Sampling tests around salmon cages on Loch Shell in the Outer Hebrides by the Scottish Environment Protection Agency (Sepa) found that levels of Teflubenzuron, used to kill sea lice parasites which affect hundreds of thousands of caged fish each year, were up to 450 times higher than recommended levels.

The agency could now cut back Marine Harvest’s operations on Loch Shell where the firm has three fish farms, including one which was already under Sepa investigation, after it launched a review of its operations there.

Sepa’s tests, carried out in 2012, found that Teflubenzuron levels were well above the recommended limits at 20 of the 21 sediment sampling sites on the loch, suggesting long-term problems with its treatment regime there.

There were Teflubenzuron samples showing readings 150, 200 and 250 times above the 2 microgram per kilogramme limit, at least 100m from the edge of the salmon cages. Residue levels for two other anti-sea lice chemicals, Emamectin and Deltamethrin, were also breaching limits on Loch Shell, which on the east coast of Lewis south of Stornoway.

Sepa said its tests in several areas heavily used for fish farming, including Shetland, Orkney, Loch Fyne and Firth of Lorne in Argyll, and sites in Wester Ross, found chemical levels breaching its recommended limits at 72 sampling sites, nearly a tenth of the 792 sites it tested.
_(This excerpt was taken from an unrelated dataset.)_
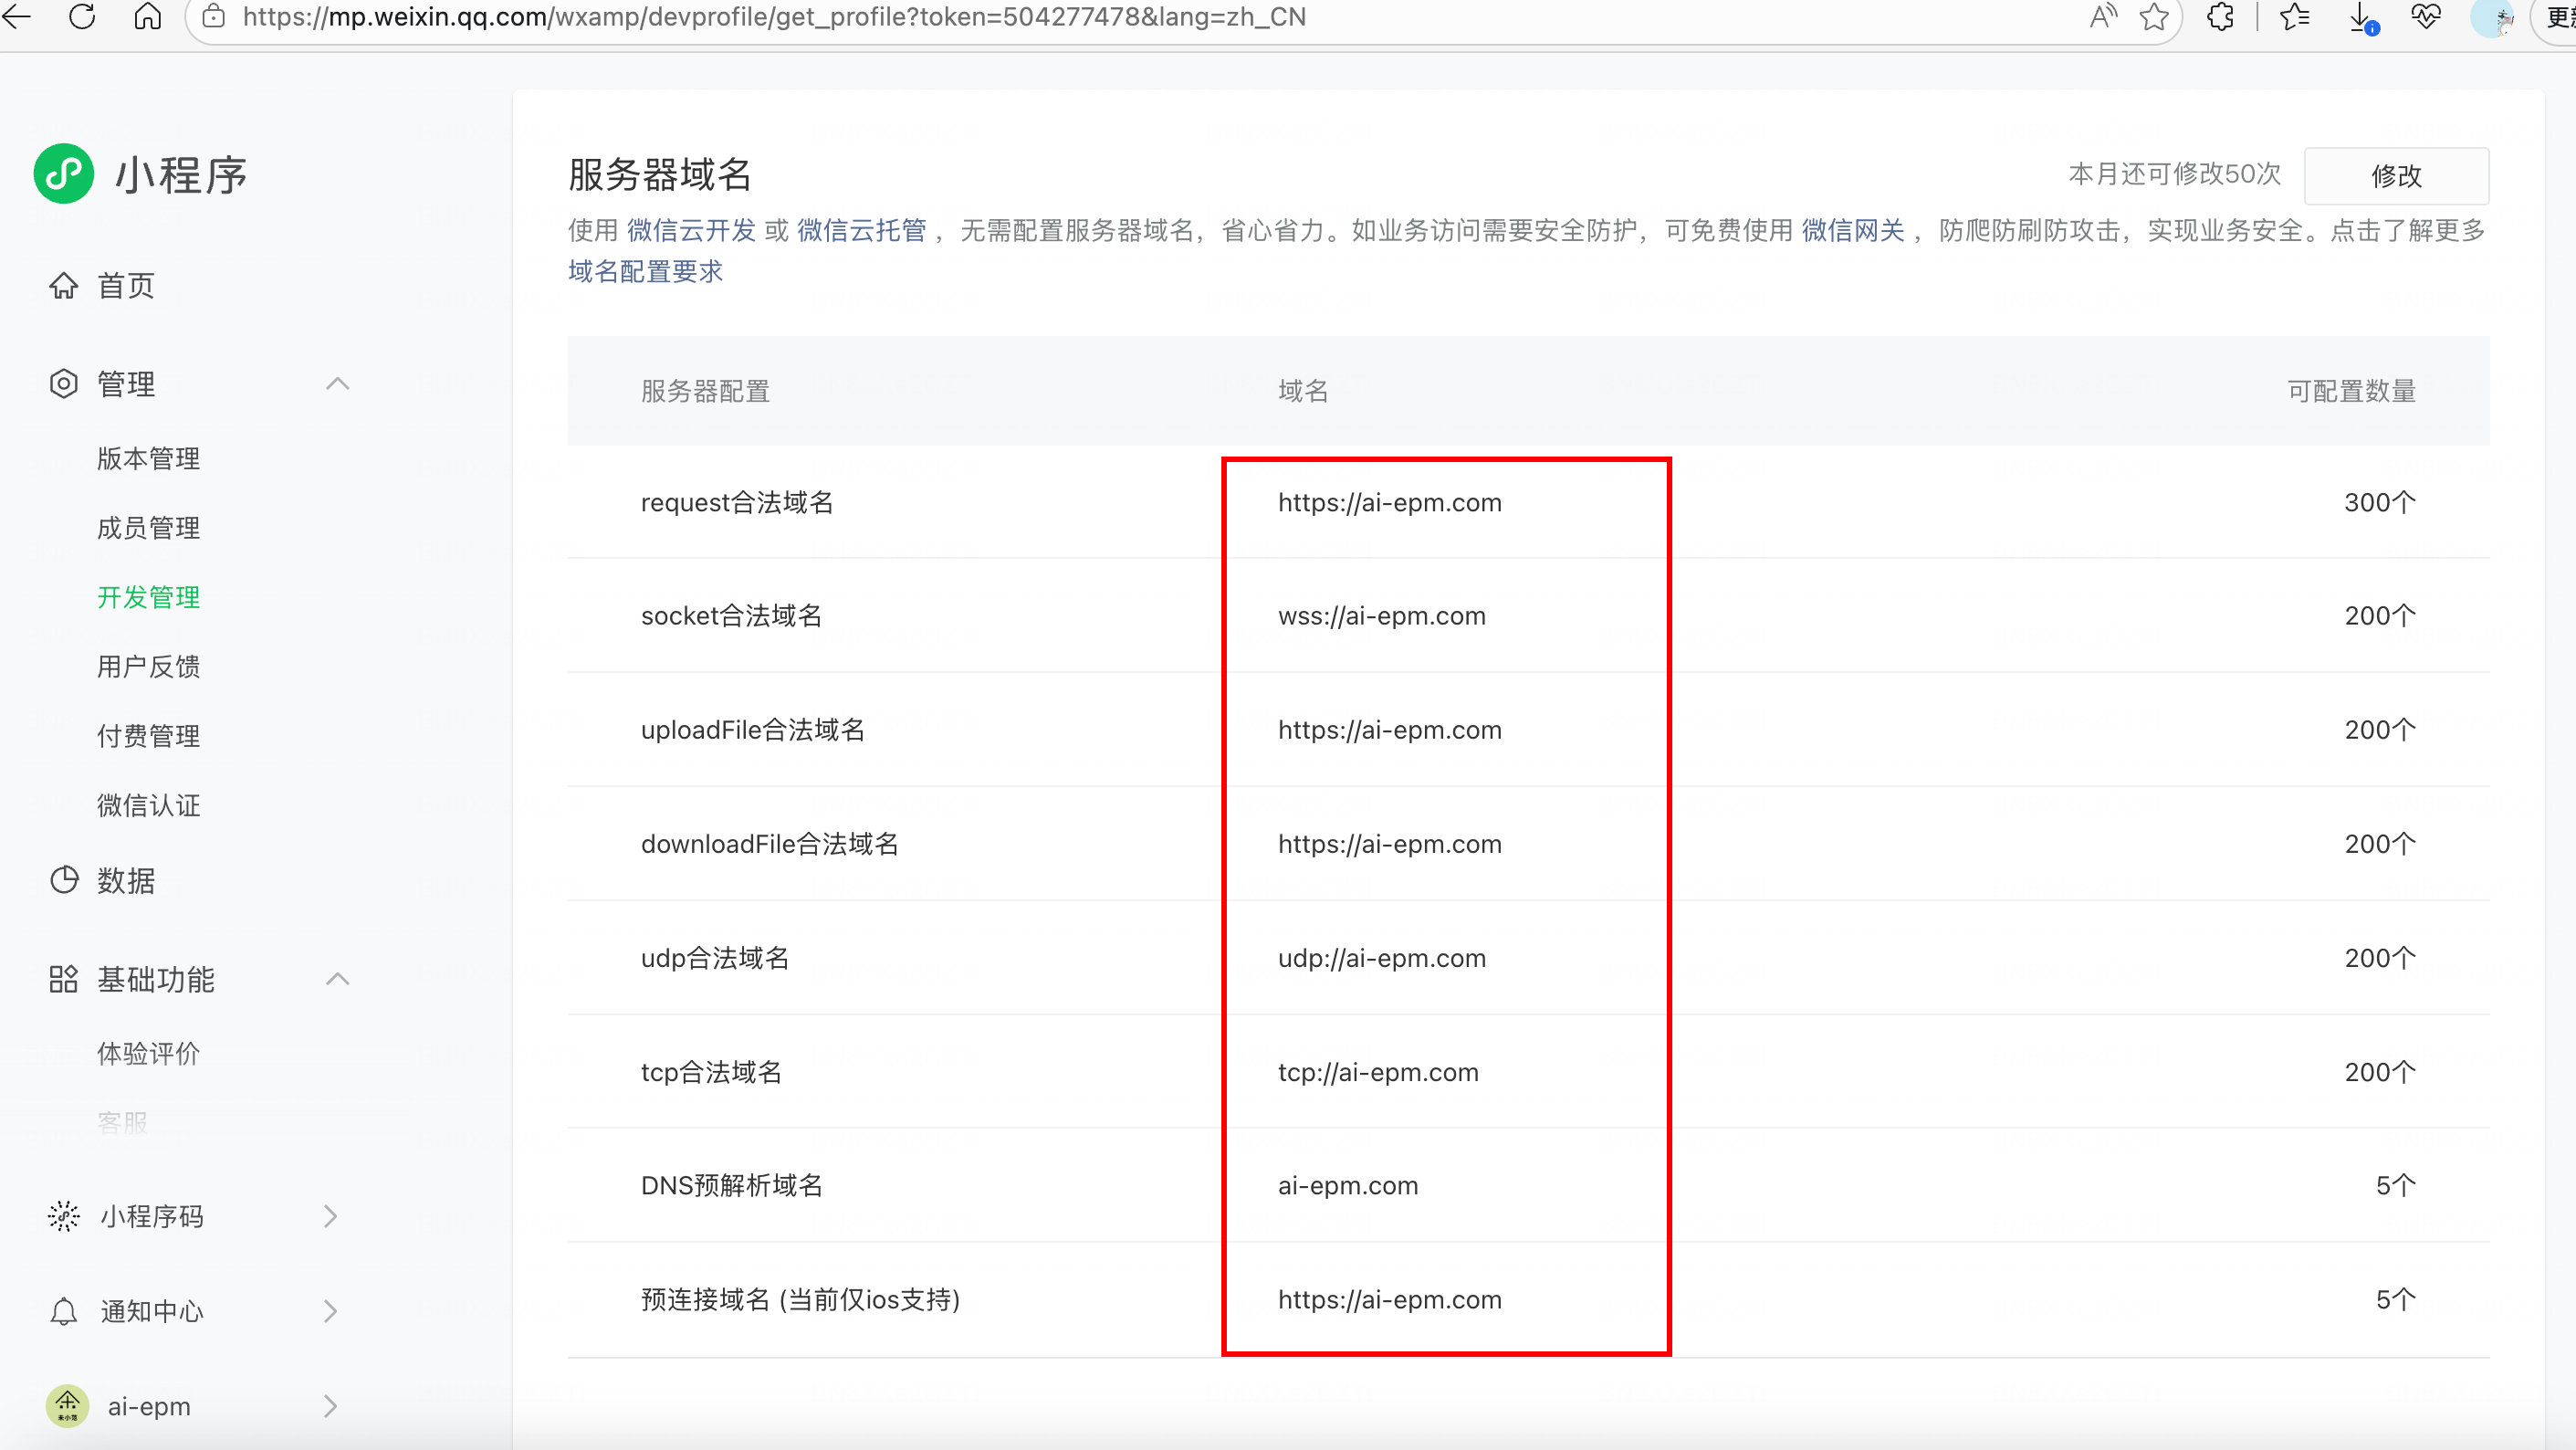
Task: Collapse the 管理 menu section
Action: 338,384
These results have again raised anxieties among environment and anti-fish farm campaigners that the farms can have a major impact on sea life and marine habitats as operators take aggressive steps to cope with sea lice infestation and infectious diseases.
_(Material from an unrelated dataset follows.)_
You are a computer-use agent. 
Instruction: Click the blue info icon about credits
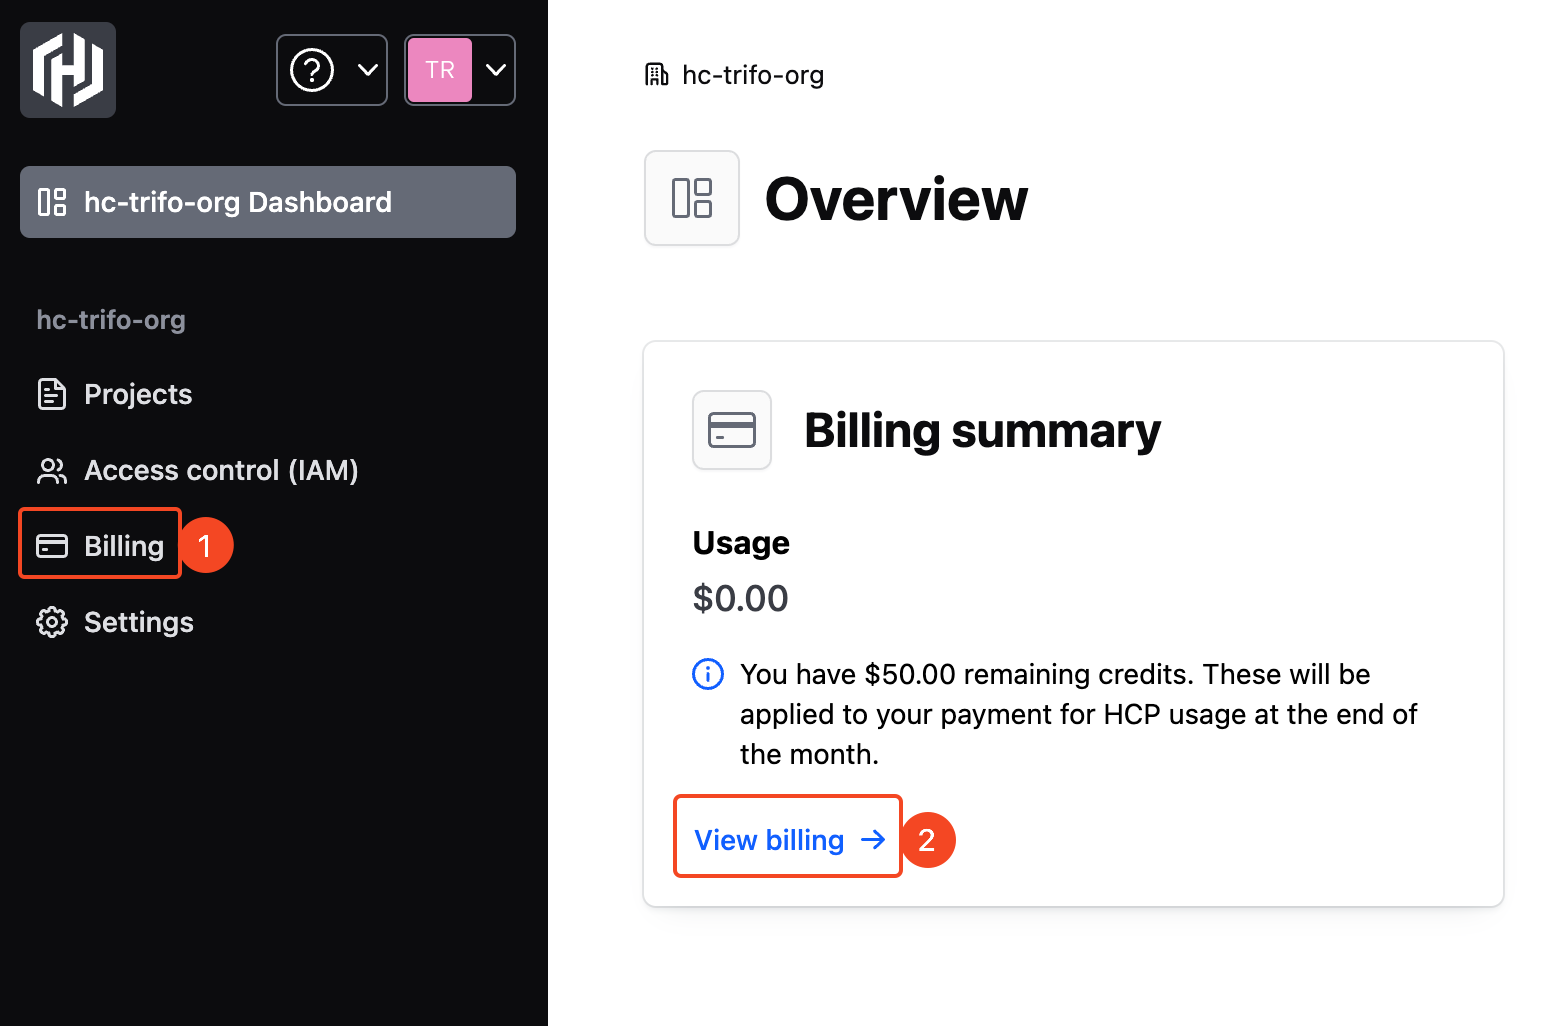click(x=708, y=674)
The pesticides are designed to attack the nervous systems and outer shells of the sea lice. But they are also lethal or toxic to other marine species, chiefly prawns and lobsters, and other crustaceans, but also other bird, fish and mammal species.

Lang Banks, director of WWF Scotland, said: “The fact that the limits have been breached so spectacularly at some locations is deeply worrying and suggests something has gone badly wrong. It’s simply unacceptable that entire lochs be put at risk in this way. It also begins to raise questions over the industries approach to tackling sea lice problems.”

Don Staniford, the anti-fish farming campaigner who has investigated Sepa’s monitoring data, tabling a series of detailed Freedom of Information requests, was more blunt. He said salmon farming was a “malignant cancer”.

“Sepa’s statutory duty is to stop companies such as Marine Harvest using Scottish waters as a toxic toilet and dumping ground for chemical contaminants,” he said. “Yet Sepa has shamefully opened the floodgates to the use of a cocktail of chemicals. Shame on Scottish salmon farming and shame on Sepa.”

Steve Bracken, business support manager for Marine Harvest Scotland, said the findings at Loch Shell were “unusual” and suggested their modelling for tides and currents on Loch Shell, which normally disperse and dilute chemicals, was inaccurate.

He confirmed the pesticides were used to tackle a sea lice infestation, and admitted its efforts were not very successful: it had to harvest the fish early and close the site down for nine months to tackle the sea lice. He insisted that Marine Harvest took its environmental duties seriously, and were trying to find more natural techniques for tackling sea lice, including using the fish wrasse, which eat sea lice, in salmon cages.

“We are deeply disappointed by the results in Loch Shell as we take our commitment to the environment very seriously,” he said.

“We are in discussions with Sepa to try and understand the reason for these results, which are very much outside the norm, in order to ensure they don’t happen again.”